Materials provided
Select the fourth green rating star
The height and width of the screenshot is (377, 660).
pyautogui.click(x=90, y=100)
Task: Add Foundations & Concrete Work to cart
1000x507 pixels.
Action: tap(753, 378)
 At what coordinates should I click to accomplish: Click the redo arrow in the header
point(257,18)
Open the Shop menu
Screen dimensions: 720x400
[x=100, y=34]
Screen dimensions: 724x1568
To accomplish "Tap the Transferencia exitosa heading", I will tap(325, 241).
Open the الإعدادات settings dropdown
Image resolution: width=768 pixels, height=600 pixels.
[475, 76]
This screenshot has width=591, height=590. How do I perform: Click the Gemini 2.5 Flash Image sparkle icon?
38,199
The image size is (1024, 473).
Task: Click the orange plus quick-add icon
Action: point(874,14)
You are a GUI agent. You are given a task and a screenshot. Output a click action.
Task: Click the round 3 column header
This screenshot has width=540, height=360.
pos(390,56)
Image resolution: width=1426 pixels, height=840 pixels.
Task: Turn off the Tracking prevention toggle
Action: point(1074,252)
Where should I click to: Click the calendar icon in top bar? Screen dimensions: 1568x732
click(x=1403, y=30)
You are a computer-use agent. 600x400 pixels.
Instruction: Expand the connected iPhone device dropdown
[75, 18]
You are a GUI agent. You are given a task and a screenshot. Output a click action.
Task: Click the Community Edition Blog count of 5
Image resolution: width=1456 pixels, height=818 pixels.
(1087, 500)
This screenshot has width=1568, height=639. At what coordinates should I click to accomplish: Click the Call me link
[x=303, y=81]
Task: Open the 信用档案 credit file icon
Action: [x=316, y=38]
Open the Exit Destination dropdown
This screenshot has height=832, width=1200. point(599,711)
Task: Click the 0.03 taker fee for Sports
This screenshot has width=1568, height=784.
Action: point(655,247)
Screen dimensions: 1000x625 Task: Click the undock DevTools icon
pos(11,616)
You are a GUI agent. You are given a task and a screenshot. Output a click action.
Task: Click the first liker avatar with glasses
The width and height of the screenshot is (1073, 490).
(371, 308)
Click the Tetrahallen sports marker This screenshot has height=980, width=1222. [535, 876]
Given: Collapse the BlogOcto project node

What you will do
Each line from the top of the material above, through the one that contains "Screen dimensions: 724x1568", should be restated word for word.

The answer
Select the fourth green rating star
The height and width of the screenshot is (377, 660).
pyautogui.click(x=90, y=100)
Task: Add Foundations & Concrete Work to cart
1000x507 pixels.
Action: tap(753, 378)
 At what coordinates should I click to accomplish: Click the redo arrow in the header
point(257,18)
Open the Shop menu
Screen dimensions: 720x400
[x=100, y=34]
Screen dimensions: 724x1568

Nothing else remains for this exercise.